ファイターやフェンサーと比較すると常時特技の優先度が高いです。中レベル帯でも宣言特技を習得しない可能性があります。
レベル7で自動習得する常時特技《カウンター》を活用するなら宣言特技《インファイト》がお勧めです。
5 グラップラーの武器
グラップラーは、攻撃で使用する身体の部位によって装備する武器が異なります。
※低~中レベル帯想定
★★★★〈パンチ〉主体
王道です。《両手利き》と合わせると、3回攻撃が可能です。

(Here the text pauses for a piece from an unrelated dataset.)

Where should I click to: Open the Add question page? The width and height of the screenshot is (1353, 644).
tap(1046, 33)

命中力が上がる武器が多く、使いやすいです。
単発の火力は低く、固定ダメージを上昇させることが重要です。
★★★☆〈キック〉主体
〈キック〉は〈パンチ〉より高威力ですが、命中力が下がる武器が多いです。加えて、腕を使わないため、《両手利き》の対象外です。

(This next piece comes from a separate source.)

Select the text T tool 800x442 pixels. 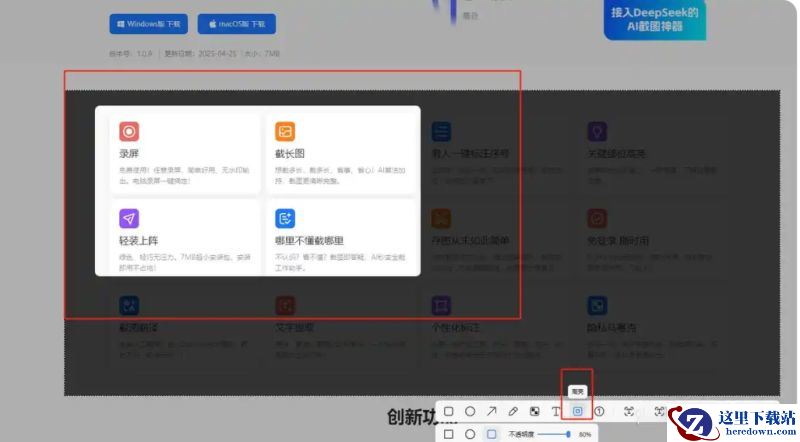(x=556, y=411)
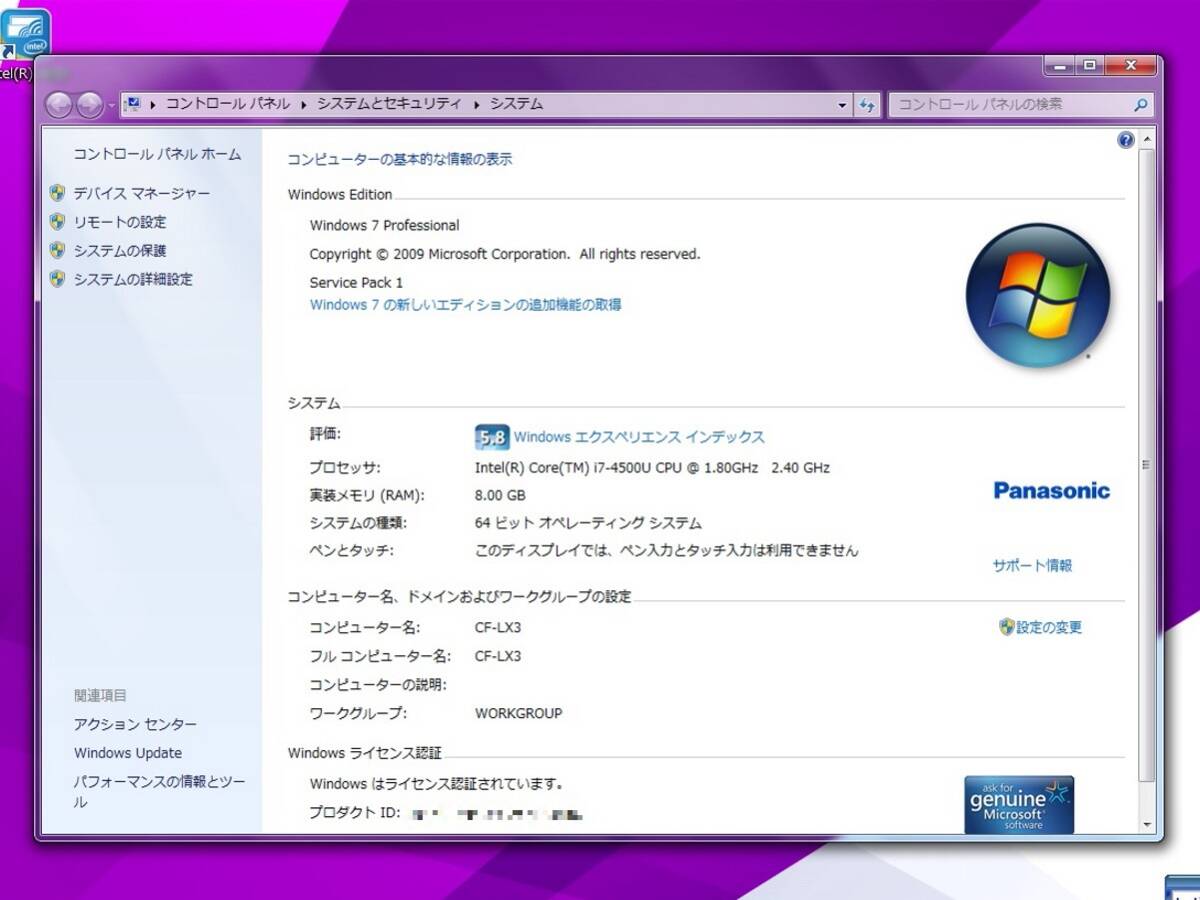This screenshot has width=1200, height=900.
Task: Open サポート情報 link under Panasonic
Action: [1032, 565]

《跳び蹴り》を採用すると〈キック〉を使用します。〈パンチ〉型でも忘れずに武器を買いましょう。
低レベル帯は命中力を確保する手段が少ないため〈パンチ〉主体が最も使いやすいです。
中〜高レベル帯は《両手利き》の効果で〈パンチ〉主体が最も火力が出せるようになります。
エピックトレジャリー導入環境なら〈キック〉主体型グラップラーは回避盾として活躍できます。〈ミモレの●●布鎧〉を装備すると回避力が大幅に上昇するためです。

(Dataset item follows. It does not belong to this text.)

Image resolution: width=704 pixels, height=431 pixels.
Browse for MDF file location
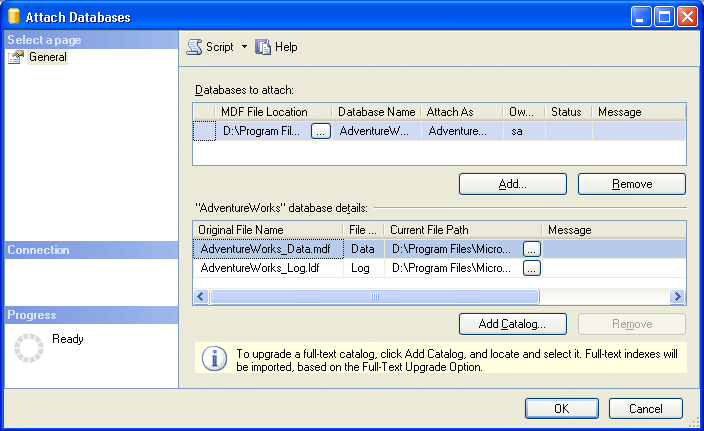(320, 131)
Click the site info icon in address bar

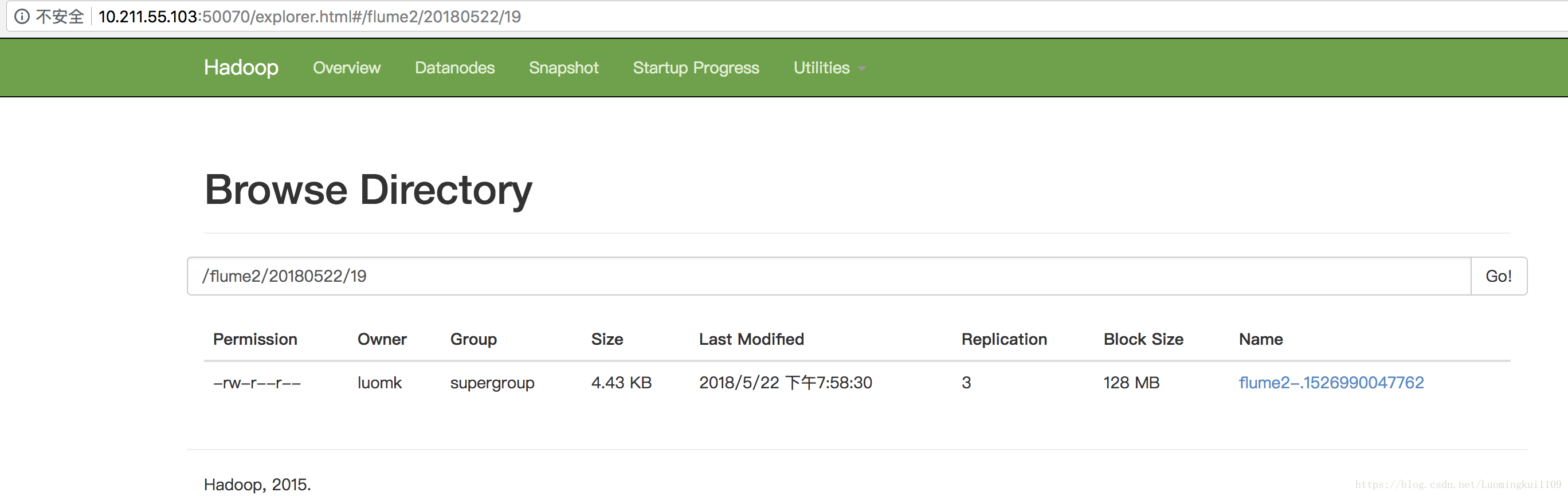coord(22,17)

上記の構成は、回避盾フェンサーに劣らない回避力を確保することができます。回避しながら反撃を狙える〈ブレードスカート〉とのシナジーも期待できます。
★★☆☆〈投げ〉主体
〈投げ〉は《追加攻撃》の対象外ですが、威力が高く転倒付与が強力です。
一方で〈投げ〉無効の敵は多いです。過去に参加したセッションで、初参加者が投げ主体のグラップラーを作成したところ〈投げ〉が可能な敵が1体も出ない日がありました。
作成段階で敵が判明しているならともかく〈投げ〉が無効の敵を考慮すると積極的にお勧めしたい構成ではありません。
★★☆☆〈尻尾〉主体
リルドラケンは、〈尻尾〉を使用できます。《テイルスイング》を宣言すれば複数を攻撃できますが、武器の威力が低いです。《薙ぎ払い》ファイターの方が高火力です。
火力こそパワー!
6 サブ技能
グラップラーお勧めのサブ技能を紹介します。
★★★★★(迷ったらこれ)
スカウト、レンジャー、エンハンサー、アルケミスト
グラップラーの代表的なビルドは純戦士です。
その他系技能はファイターやフェンサーと同じです。
★★★☆☆(候補)
ソーサラー、コンジャラー、プリースト(キルヒア)
フェアリーテイマー(召喚型)
ライダー
いずれも経験点が余る超高レベル帯(レベル13以上)限定です。大半のレベル帯では、魔法を覚える必要はありません。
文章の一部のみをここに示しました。